The electric battery is for town driving. That’s where it makes sense and the speed penalty isn’t a drawback.
You can switch to gas and accelerate to freeway speed out on the open highway.
With a hybrid you get the best of both worlds in a car.
"Accelerate" is is probably the wrong word to use for a 1.4 liter engine, ripping its guts out as it tries to move the weight of all those batteries up to highway speed. Lumbering up to freeway speed might be a closer fit. It would probably take everything that both the gas engine and electric motor combined can do to get it on a highway without getting run over.
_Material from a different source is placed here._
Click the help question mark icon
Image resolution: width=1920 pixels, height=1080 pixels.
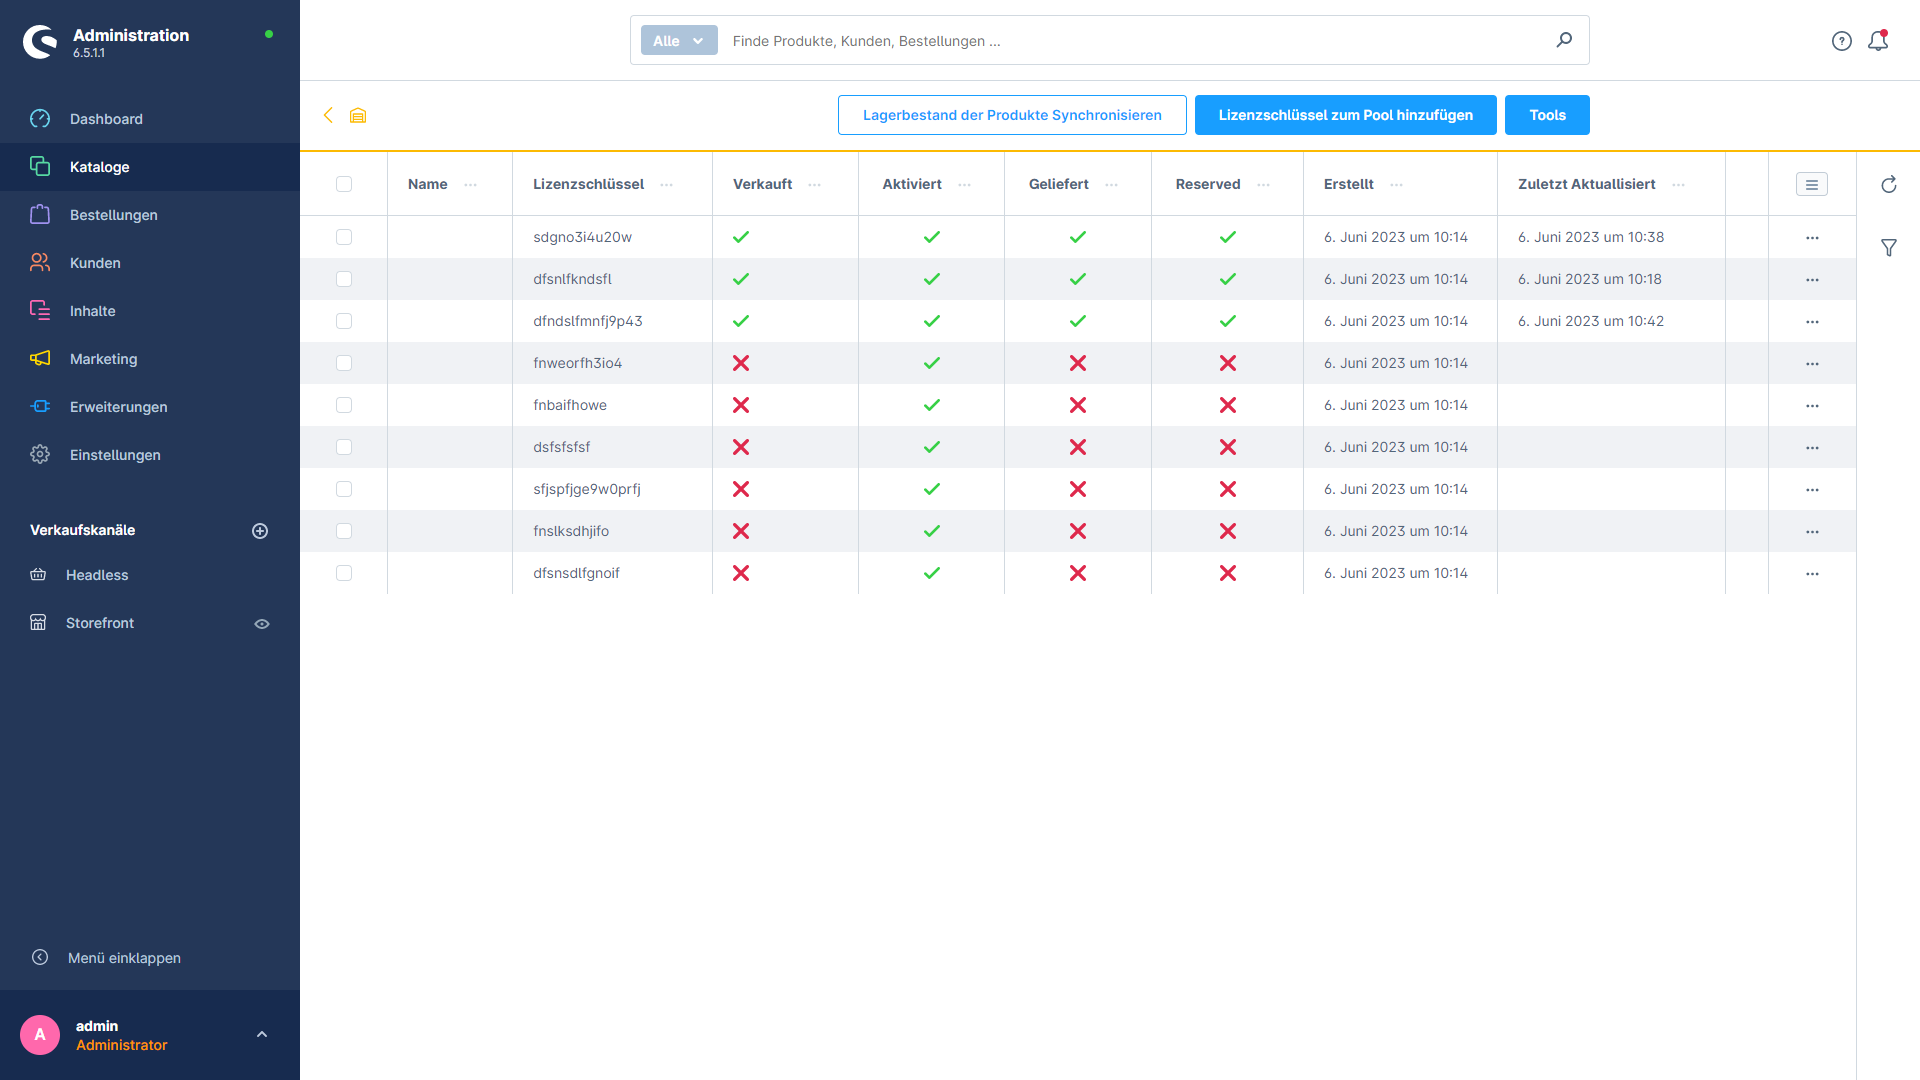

Good luck if your 35 miles of electricity is already used up.
Sadly, there isn't much 'best' in any of these cars.
Hybrids are 20-25K more $$$ than comparable gas vehicles, far heavier, breakdown more often and few buyers ever recoup the initial cost excess. Most estimates put savings from a hybrid at a barely over 2K - after 10 years - if that isn't eaten up from the much higher system maintenance cost.
My bet, hybrids and the gasoline engine will both be history - after hydrogen and methane fueled vehicles become the norm. Right now hybrids are good at one thing only - higher costs and greater headaches.
Oh, and watch out too for the danger of metal hydride batteries - they've caused serious burns and death in bad accidents.